### [AIM OF THE TASK]
Among the lines below, restate word for word only those from the line with "Open the Help app from the dock" through the line with "Tap the Performance monitoring heading", with both end lines kept.

Stored data:
^^^^

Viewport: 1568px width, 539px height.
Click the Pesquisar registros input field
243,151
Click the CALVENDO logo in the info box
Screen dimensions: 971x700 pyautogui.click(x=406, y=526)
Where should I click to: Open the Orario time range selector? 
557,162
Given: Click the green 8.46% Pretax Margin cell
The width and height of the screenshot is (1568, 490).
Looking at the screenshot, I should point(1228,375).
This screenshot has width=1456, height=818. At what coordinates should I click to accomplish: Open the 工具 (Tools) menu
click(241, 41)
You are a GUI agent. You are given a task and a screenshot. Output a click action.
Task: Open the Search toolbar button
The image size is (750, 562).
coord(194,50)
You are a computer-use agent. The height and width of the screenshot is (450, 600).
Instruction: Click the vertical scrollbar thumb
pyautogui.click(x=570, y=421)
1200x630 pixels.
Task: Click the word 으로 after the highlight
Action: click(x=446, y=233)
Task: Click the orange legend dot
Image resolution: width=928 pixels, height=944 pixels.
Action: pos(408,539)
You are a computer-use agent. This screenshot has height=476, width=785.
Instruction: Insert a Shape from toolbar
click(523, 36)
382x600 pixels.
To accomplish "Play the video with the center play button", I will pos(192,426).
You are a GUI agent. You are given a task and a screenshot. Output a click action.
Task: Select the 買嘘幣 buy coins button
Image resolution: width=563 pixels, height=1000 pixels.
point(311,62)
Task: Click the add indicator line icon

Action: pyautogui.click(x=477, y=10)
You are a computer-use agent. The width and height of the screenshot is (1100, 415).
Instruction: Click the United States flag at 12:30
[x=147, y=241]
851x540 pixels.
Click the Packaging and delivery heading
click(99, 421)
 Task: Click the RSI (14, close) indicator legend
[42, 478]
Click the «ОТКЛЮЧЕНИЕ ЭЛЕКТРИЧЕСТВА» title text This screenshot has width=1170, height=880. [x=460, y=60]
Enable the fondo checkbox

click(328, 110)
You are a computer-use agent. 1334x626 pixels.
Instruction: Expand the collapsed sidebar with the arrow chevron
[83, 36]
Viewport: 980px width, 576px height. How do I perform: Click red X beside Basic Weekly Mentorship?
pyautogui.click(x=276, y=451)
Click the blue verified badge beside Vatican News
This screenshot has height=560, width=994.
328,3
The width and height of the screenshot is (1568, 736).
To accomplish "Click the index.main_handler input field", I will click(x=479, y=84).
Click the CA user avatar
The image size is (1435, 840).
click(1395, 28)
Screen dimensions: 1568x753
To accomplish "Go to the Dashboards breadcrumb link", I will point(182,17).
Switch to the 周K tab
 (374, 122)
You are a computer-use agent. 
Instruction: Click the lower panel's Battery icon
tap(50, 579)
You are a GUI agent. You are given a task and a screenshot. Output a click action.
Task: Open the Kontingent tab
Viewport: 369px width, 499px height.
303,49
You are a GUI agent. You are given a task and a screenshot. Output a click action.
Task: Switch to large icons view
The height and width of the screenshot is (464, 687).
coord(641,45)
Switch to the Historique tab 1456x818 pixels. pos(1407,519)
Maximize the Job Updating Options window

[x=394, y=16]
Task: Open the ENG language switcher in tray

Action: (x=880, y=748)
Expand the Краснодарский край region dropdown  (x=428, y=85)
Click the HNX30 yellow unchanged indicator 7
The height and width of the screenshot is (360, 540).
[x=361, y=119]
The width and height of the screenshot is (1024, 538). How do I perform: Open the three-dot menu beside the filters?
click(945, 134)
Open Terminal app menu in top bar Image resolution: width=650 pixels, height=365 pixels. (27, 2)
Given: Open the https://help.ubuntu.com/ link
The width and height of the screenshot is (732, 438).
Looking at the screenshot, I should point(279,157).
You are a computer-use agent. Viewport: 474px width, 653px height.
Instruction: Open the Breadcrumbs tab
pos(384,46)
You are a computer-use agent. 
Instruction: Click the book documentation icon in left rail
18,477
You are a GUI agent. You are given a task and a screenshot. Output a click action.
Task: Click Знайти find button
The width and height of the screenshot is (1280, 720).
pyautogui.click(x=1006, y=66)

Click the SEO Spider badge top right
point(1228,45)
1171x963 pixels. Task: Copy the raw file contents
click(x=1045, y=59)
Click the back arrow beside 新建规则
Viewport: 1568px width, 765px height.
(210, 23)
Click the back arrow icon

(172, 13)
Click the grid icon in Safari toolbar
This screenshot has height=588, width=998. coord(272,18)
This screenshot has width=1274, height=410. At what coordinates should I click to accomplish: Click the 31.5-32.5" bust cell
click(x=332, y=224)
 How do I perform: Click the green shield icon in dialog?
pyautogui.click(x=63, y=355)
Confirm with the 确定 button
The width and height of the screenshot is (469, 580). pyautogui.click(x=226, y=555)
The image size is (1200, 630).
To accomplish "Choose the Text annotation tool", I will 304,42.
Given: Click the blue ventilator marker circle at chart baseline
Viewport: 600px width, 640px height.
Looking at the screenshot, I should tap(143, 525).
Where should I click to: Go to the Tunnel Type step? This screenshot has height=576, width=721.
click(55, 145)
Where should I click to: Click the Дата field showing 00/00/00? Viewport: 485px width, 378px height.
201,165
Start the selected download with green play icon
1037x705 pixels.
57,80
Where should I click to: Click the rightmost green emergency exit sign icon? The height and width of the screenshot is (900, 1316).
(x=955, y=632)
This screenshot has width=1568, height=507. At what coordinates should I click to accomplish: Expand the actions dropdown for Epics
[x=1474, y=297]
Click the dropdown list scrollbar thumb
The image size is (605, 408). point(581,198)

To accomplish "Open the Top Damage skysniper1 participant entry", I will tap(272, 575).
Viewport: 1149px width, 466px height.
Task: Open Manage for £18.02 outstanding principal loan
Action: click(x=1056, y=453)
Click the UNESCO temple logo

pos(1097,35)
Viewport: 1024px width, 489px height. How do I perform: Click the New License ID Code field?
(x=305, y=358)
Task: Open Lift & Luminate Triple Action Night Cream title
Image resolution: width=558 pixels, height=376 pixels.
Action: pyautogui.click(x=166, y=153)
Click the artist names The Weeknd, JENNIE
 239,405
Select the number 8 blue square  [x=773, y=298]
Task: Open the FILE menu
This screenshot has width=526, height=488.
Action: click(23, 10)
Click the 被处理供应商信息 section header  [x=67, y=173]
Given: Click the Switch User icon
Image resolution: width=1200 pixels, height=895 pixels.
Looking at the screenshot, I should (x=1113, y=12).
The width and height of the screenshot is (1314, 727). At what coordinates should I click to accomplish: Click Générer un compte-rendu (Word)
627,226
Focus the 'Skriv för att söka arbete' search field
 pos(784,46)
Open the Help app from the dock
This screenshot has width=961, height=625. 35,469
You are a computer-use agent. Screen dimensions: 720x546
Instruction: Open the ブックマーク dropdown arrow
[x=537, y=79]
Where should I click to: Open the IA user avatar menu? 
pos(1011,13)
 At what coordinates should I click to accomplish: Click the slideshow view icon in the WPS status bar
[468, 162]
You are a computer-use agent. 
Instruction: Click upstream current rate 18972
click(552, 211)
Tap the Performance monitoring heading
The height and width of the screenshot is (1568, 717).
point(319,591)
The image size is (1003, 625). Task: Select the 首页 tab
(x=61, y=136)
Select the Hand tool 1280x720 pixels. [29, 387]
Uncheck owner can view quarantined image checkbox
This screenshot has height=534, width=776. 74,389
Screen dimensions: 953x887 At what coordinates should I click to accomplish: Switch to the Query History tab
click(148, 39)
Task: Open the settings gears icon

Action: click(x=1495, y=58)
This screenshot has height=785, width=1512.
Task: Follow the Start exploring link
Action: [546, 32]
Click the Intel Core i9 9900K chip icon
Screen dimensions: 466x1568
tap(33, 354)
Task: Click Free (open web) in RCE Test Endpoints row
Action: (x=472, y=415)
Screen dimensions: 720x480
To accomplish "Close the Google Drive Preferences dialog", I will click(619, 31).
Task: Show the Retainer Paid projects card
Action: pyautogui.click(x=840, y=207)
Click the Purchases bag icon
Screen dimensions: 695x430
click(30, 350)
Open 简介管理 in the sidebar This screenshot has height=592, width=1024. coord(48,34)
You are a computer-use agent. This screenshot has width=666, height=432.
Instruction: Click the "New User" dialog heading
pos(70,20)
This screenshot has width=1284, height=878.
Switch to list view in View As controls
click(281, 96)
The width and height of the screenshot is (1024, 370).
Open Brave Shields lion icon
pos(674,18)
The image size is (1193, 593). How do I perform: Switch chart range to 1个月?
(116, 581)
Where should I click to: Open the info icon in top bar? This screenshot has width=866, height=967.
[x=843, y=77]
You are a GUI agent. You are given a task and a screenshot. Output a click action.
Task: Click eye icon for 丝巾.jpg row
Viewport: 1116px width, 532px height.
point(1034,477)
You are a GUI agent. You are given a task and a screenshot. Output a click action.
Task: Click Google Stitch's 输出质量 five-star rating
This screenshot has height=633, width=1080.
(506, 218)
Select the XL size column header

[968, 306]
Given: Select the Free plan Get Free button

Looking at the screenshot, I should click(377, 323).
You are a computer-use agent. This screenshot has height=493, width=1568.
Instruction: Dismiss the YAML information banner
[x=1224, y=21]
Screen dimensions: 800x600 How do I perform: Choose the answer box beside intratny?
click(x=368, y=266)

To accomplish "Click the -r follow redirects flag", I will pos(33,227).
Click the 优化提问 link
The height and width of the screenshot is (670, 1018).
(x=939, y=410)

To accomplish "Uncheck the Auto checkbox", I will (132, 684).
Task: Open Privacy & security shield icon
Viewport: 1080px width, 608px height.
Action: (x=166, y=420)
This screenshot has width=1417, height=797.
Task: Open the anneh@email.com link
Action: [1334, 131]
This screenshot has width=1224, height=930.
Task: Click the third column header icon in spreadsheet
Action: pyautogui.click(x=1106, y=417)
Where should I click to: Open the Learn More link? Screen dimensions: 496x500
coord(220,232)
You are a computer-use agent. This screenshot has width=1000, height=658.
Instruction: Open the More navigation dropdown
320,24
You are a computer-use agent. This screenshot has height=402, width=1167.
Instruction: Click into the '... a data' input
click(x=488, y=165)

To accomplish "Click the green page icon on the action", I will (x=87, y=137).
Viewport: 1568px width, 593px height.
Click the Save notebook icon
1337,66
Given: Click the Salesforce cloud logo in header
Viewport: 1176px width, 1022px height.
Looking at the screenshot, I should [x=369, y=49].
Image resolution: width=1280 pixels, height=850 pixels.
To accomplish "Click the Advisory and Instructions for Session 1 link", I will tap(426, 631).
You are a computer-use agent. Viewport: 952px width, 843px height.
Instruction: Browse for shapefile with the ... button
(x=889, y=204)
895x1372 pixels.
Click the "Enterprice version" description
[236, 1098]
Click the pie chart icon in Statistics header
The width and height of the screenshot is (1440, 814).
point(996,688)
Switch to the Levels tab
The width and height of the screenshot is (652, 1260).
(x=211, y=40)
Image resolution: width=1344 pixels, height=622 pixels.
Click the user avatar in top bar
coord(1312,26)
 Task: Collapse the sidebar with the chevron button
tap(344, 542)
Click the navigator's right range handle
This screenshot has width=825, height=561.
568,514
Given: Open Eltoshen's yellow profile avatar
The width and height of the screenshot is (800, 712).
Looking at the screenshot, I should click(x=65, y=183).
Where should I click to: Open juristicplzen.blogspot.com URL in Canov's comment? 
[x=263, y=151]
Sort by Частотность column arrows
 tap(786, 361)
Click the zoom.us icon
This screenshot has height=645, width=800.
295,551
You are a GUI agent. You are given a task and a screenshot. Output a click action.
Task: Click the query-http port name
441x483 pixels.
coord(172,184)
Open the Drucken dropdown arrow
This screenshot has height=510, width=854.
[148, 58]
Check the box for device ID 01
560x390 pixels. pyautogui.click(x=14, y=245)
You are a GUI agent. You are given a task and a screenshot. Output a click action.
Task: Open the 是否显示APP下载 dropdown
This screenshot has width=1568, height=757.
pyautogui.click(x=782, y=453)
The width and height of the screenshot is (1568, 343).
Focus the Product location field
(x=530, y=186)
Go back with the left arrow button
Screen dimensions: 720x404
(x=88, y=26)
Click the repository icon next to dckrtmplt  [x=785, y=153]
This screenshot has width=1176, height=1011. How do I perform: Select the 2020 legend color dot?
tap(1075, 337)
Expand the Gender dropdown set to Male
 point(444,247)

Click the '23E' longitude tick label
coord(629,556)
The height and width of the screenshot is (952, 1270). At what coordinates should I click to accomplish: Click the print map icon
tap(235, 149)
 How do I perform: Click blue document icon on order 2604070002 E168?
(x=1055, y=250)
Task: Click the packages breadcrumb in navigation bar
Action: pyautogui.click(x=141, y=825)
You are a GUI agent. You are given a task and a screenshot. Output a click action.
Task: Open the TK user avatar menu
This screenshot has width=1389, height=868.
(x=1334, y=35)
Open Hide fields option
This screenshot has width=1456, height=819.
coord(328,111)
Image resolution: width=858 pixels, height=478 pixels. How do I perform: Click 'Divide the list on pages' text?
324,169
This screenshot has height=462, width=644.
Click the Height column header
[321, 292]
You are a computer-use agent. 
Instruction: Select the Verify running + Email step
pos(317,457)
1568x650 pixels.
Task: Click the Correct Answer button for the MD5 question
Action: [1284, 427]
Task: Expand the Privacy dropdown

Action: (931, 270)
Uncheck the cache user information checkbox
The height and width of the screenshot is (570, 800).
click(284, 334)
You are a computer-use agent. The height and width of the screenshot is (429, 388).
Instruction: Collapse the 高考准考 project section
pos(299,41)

^^^^

### [ANSWER FOR THIS EXERCISE]
Open the Help app from the dock
This screenshot has width=961, height=625. 35,469
You are a computer-use agent. Screen dimensions: 720x546
Instruction: Open the ブックマーク dropdown arrow
[x=537, y=79]
Where should I click to: Open the IA user avatar menu? 
pos(1011,13)
 At what coordinates should I click to accomplish: Click the slideshow view icon in the WPS status bar
[468, 162]
You are a computer-use agent. 
Instruction: Click upstream current rate 18972
click(552, 211)
Tap the Performance monitoring heading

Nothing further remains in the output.